RBT Salary in Nevada (2026)
From live job-posting data + Medicaid rate records. Updated July 2026.
What Registered Behavior Technicians actually earn in Nevada right now — from postings that disclose a number — plus who is hiring, the state’s technician credential rules, and the reimbursement math behind the wage.
Posting-Disclosed Pay
| Role | Median hourly | Median (annualized) | Range | Based on |
|---|---|---|---|---|
| RBT | $27.00/hr | $56,160 | $45,760 – $62,400 | 6 Nevada postings that disclose pay |
Pay data comes from public job postings that state a number. Hourly rates are annualized at 2,080 hours. Small samples are supplemented with national data.
Who Is Hiring RBTs in Nevada
Most active employers (RBT roles): Positive Behavior Supports Corp., Patterns Behavioral Services, Inc., Boys Town, Proud Moments ABA, Danville Services.
Busiest hiring cities: Las Vegas, Reno, Henderson, North Las Vegas, West Wendover.
Becoming a Billable Technician in Nevada
In Nevada, the RBT credential is not optional. Nevada Medicaid’s Provider Type 85 (Applied Behavior Analysis) has no enrollment path for a technician who isn’t certified. The technician-level enrollment slot is called specialty 314, “Registered Behavior Technician,” and you cannot bill under it without holding a current BACB RBT certification.
On top of the BACB certification, Nevada makes you register with the state board. Since January 1, 2019, RBTs must register with the Nevada Board of Applied Behavior Analysis before they can practice or bill here. The good news is the board cannot pile on extra coursework or training beyond what the BACB already requires. So the path is simple: pass your RBT exam, register with the board, and you’re clear to work. There’s no separate Nevada-only training tier to worry about.
Once you’re registered, the codes you’ll actually deliver services under, mainly 97153 and 97154, require you to work under the direction of your supervising BCBA or LBA. Claims and prior-authorization paperwork for RBT-delivered services have to include modifier UD, so your supervisor’s billing team will lean on you to log your registration number correctly.
What That Means for Your Paycheck
Because Nevada Medicaid won’t pay for unregistered technician time, every dollar an agency bills for your work depends on you holding an active RBT registration. That gives the credential real weight when you’re negotiating pay or comparing job offers.

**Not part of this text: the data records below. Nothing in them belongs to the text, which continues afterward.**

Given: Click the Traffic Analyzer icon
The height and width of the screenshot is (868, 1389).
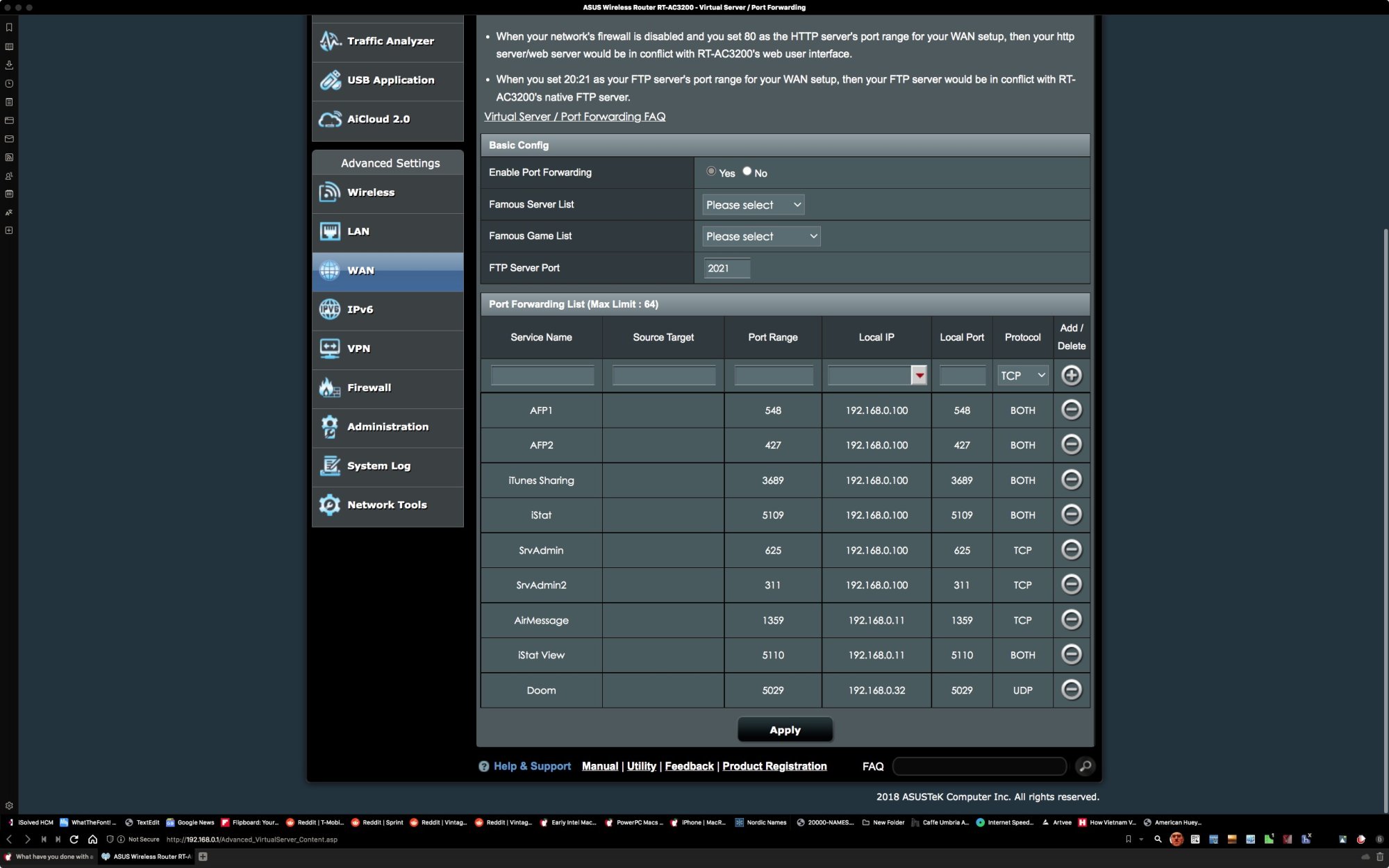Looking at the screenshot, I should pyautogui.click(x=329, y=41).
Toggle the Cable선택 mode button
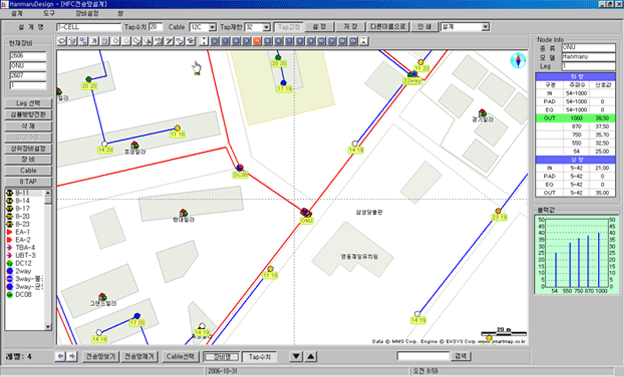 tap(180, 356)
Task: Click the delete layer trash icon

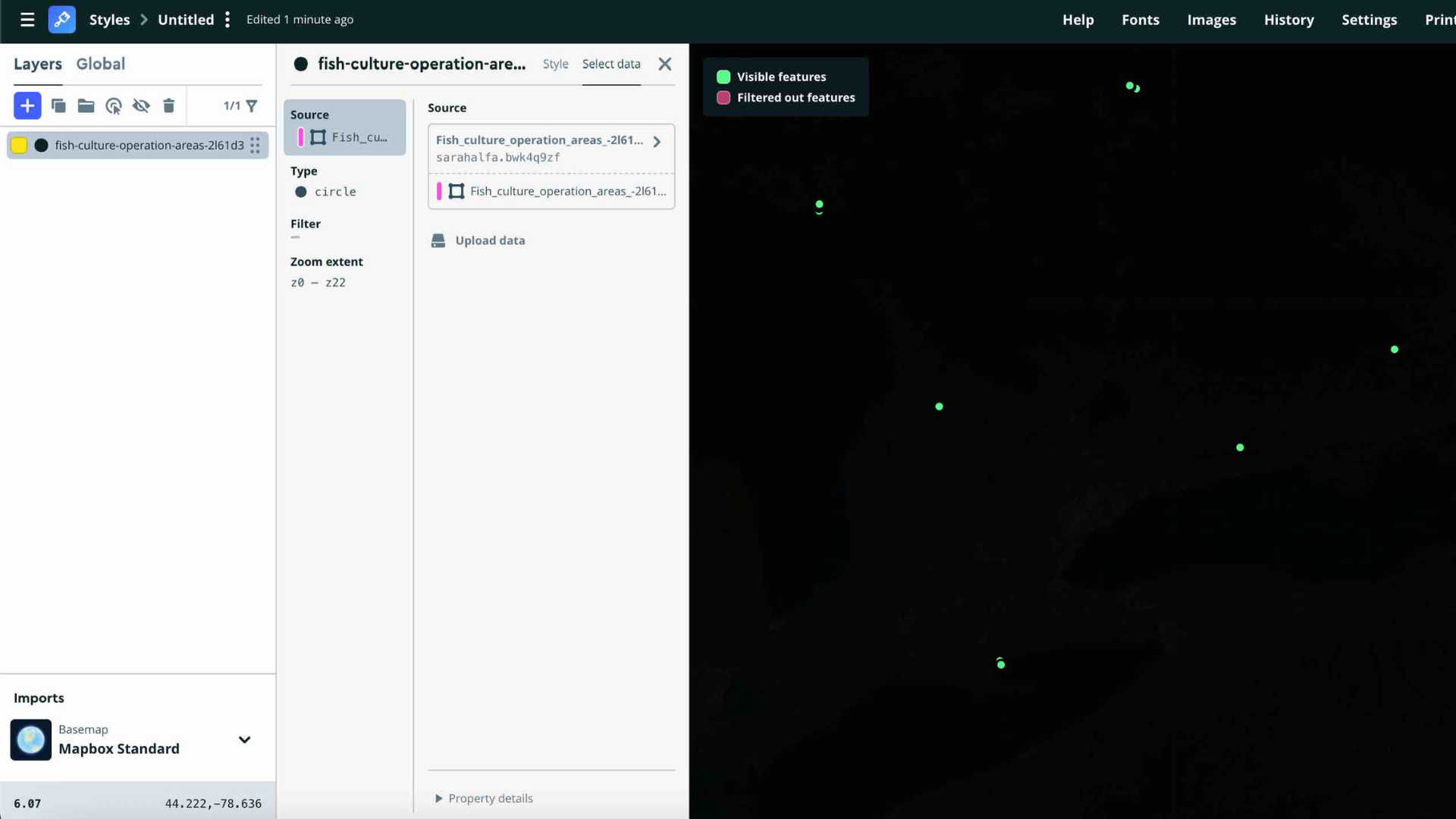Action: pos(168,105)
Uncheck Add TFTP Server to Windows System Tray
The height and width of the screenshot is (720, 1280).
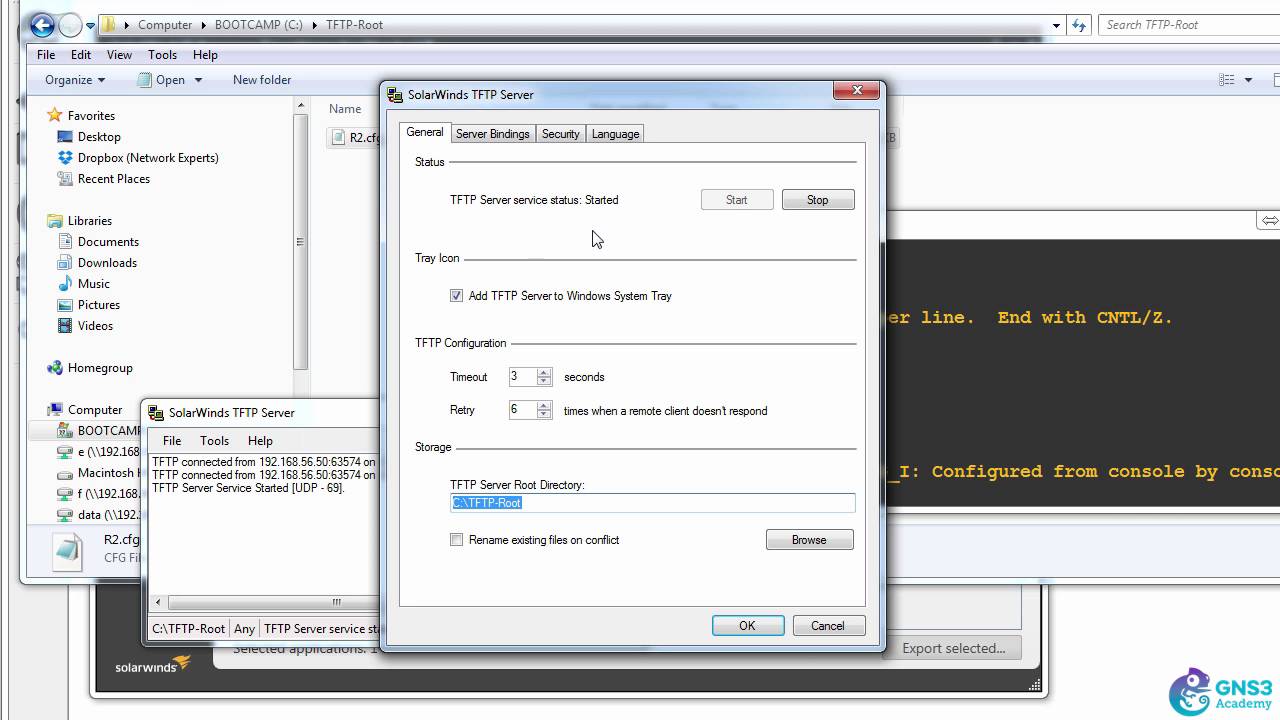coord(457,296)
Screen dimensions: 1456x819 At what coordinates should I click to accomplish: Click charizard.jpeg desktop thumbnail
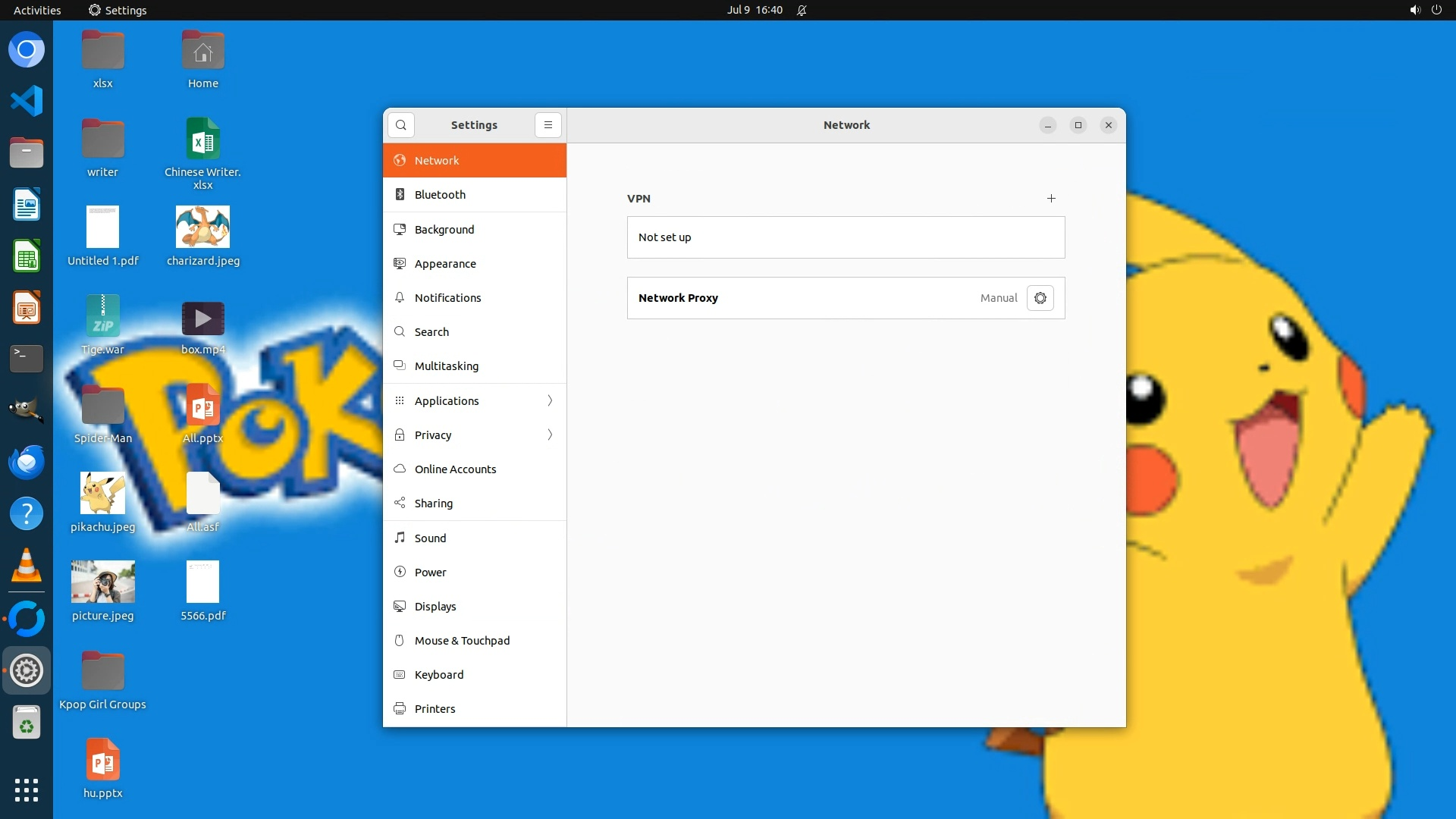tap(202, 228)
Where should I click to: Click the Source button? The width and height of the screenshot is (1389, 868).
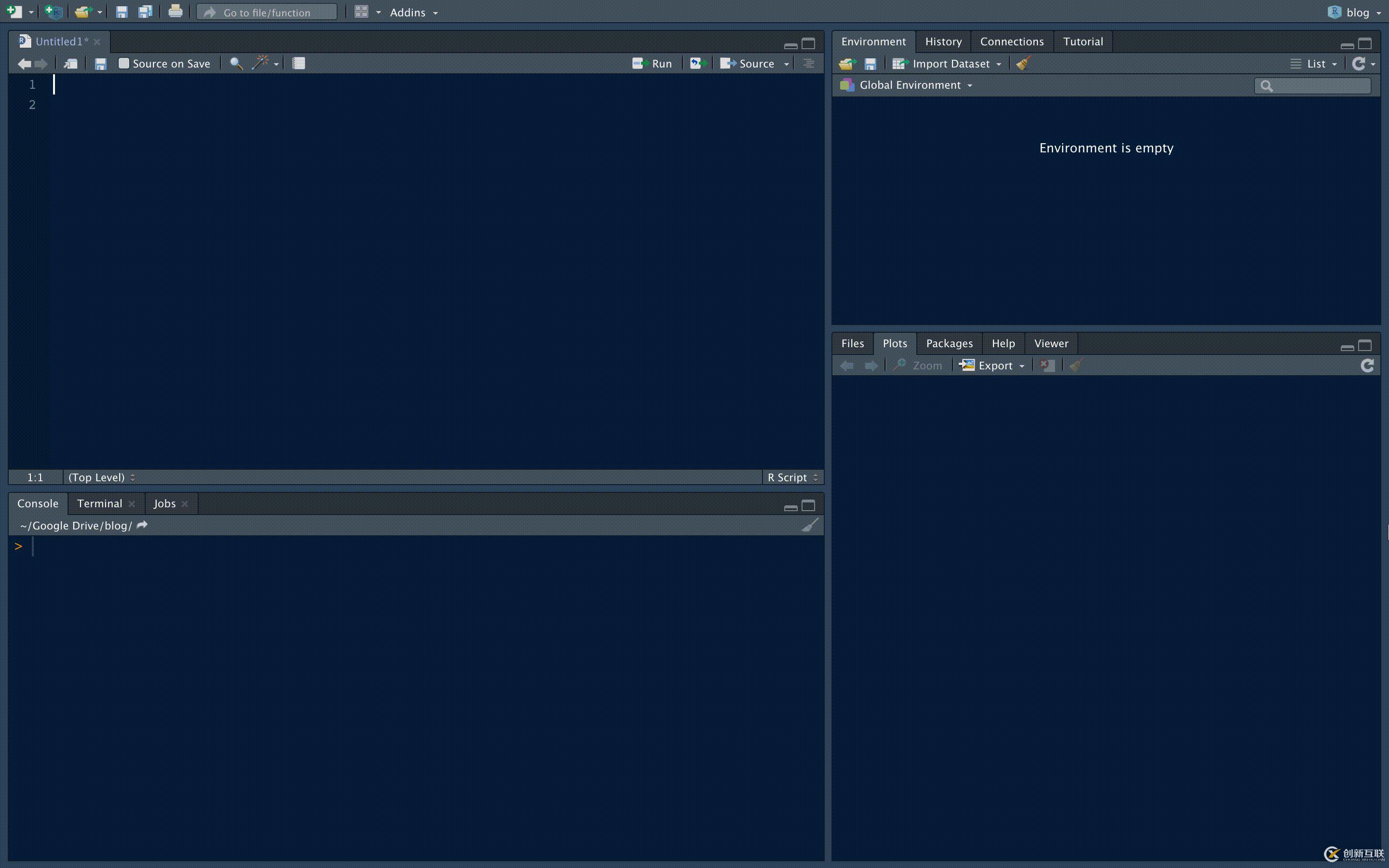coord(749,64)
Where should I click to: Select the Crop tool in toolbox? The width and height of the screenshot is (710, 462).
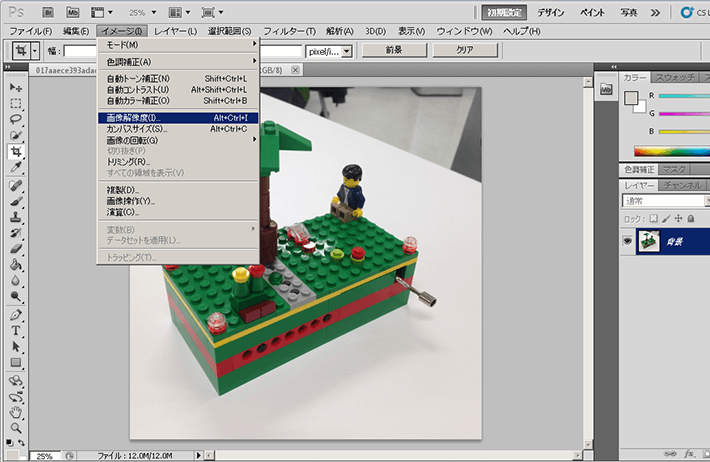(16, 152)
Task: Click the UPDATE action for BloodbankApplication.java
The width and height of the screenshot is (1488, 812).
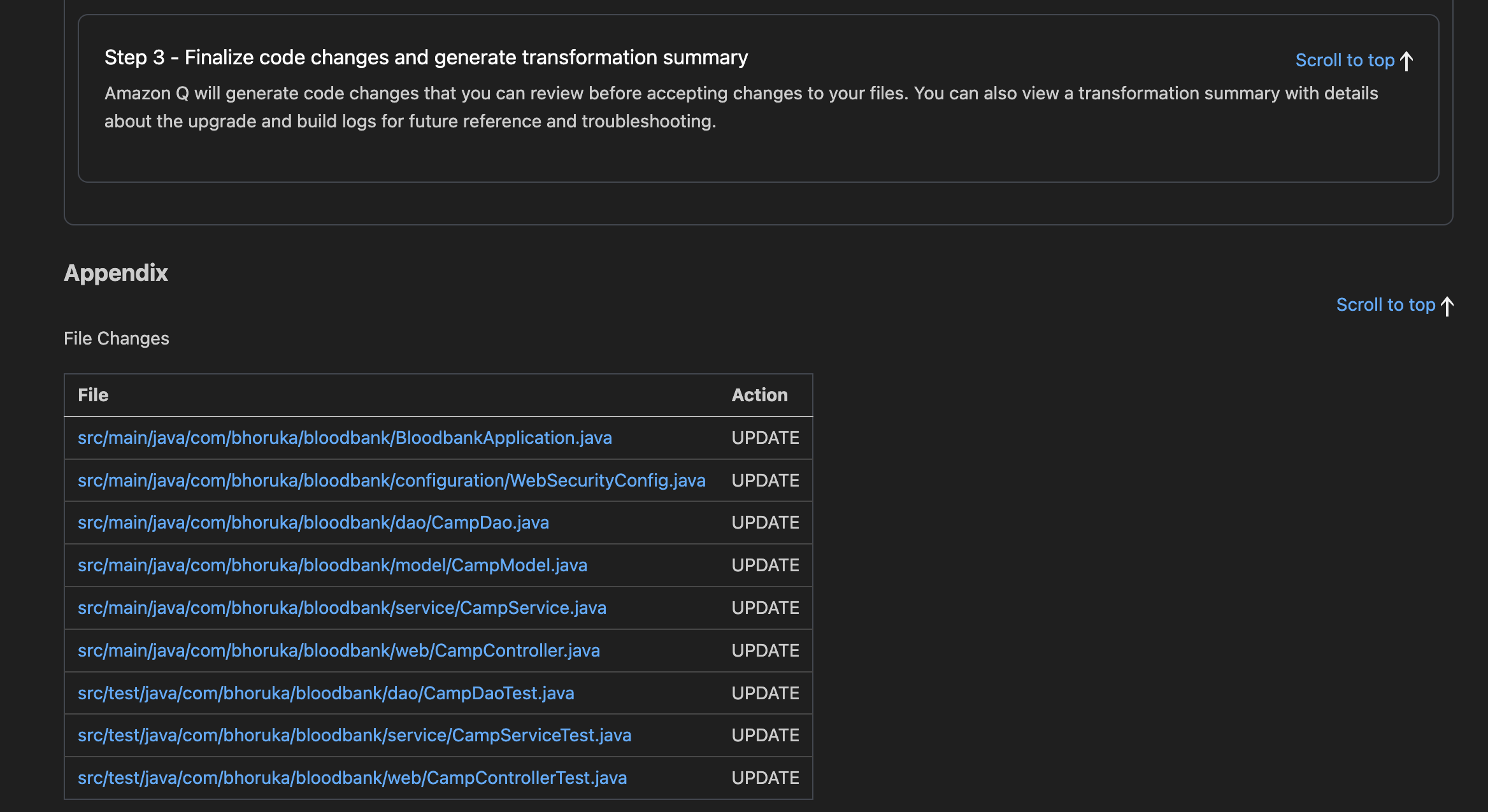Action: tap(764, 438)
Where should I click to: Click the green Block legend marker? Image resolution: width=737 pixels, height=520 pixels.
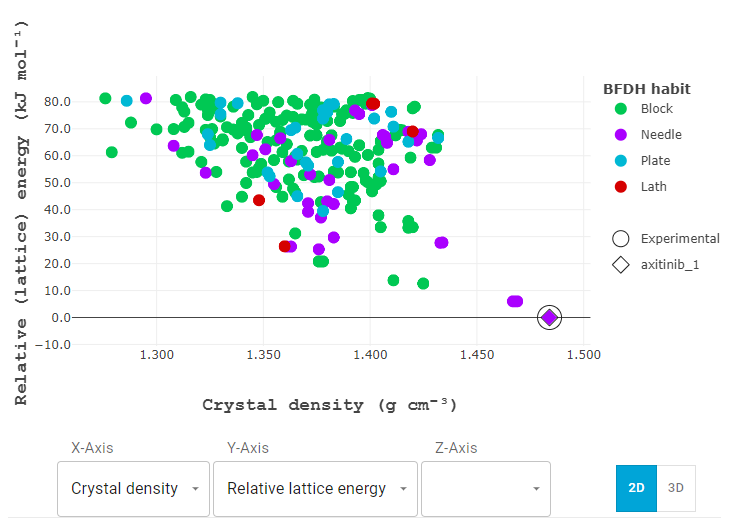[620, 109]
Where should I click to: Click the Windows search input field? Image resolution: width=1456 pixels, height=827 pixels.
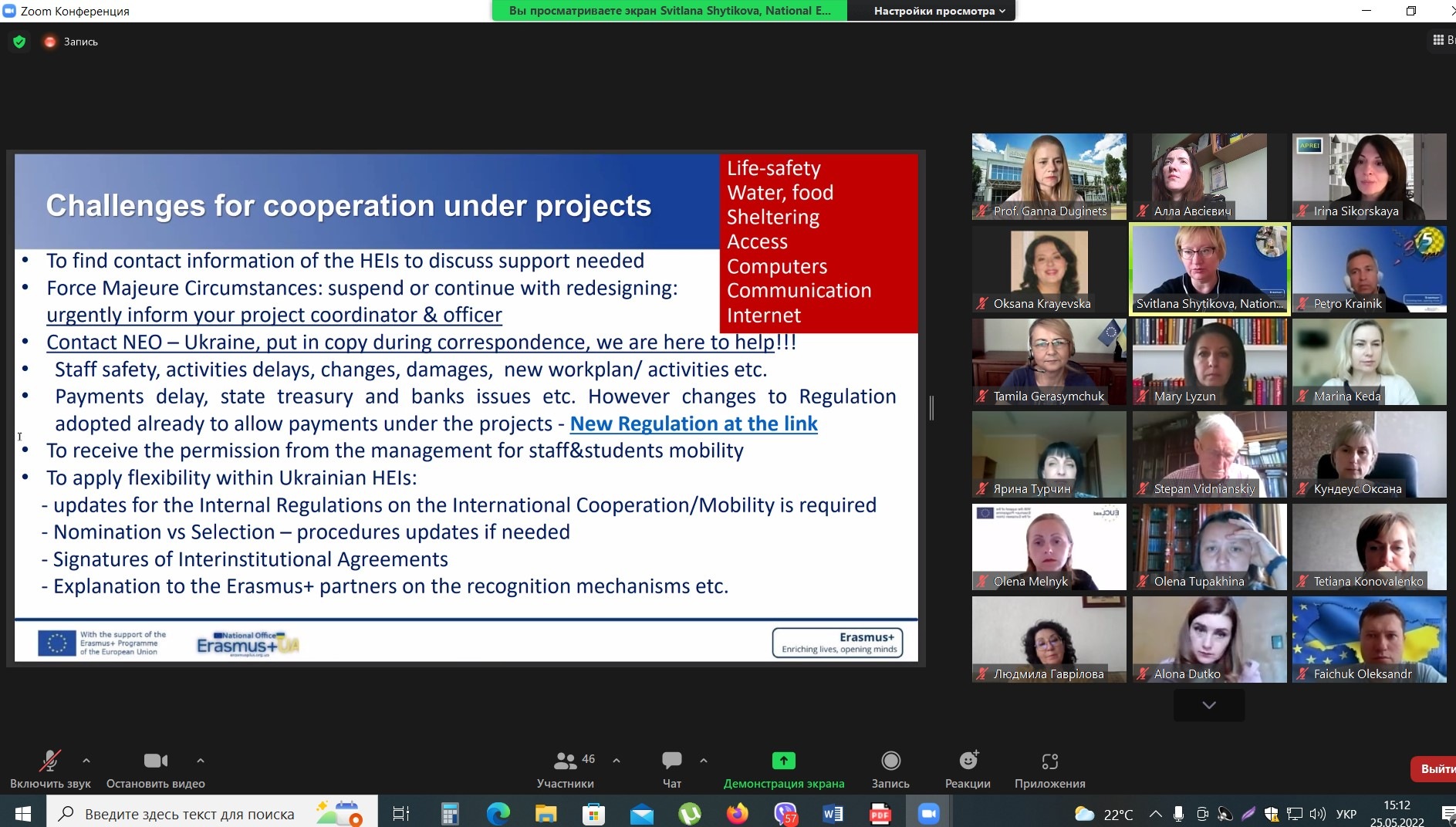click(x=189, y=814)
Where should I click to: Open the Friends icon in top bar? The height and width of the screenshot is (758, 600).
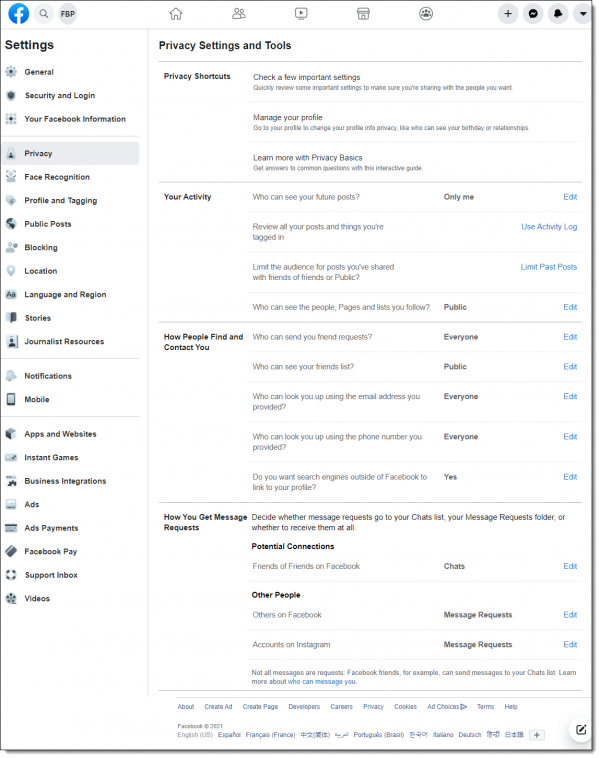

Where you land still depends on who’s paying. A 2021 Nevada Legislative Auditor review found Medicaid and the state’s autism treatment assistance program paid RBTs about half of what private insurers paid per unit of service, $31.28 versus $62.01. If you’re weighing two offers, ask which payer mix funds most of the caseload; a Medicaid-heavy roster and a privately-insured-heavy roster can pay very differently for the same RBT work.
Supervision rules also shape your day. Nevada caps BCBA/LBA supervision time at 20% of total authorized treatment hours, so agencies can’t stretch one supervisor across an unlimited number of technicians without running into that ceiling. That cap is one reason demand for registered technicians in Nevada tends to stay steady even when a practice’s caseload grows.
Common Questions
How much does an RBT make in Nevada?
Job postings in Nevada that disclose pay show a median around $27.00 per hour (about $56,160 a year full-time).
Do I need the RBT certification to work as a behavior technician in Nevada?
Yes — Nevada Medicaid requires the RBT credential for technicians delivering billable ABA. Details below.
Who is hiring RBTs in Nevada?
The most active employers in recent postings are Positive Behavior Supports Corp., Patterns Behavioral Services, Inc., Boys Town, Proud Moments ABA, Danville Services. The busiest hiring markets are Las Vegas, Reno, Henderson, North Las Vegas, West Wendover.
What is the career path from RBT?
RBT → BCaBA (bachelor’s-level, optional) → BCBA (master’s-level). Supervised fieldwork hours accumulated as an RBT count toward BCBA certification, which is why supervision quality matters as much as the wage when you compare offers.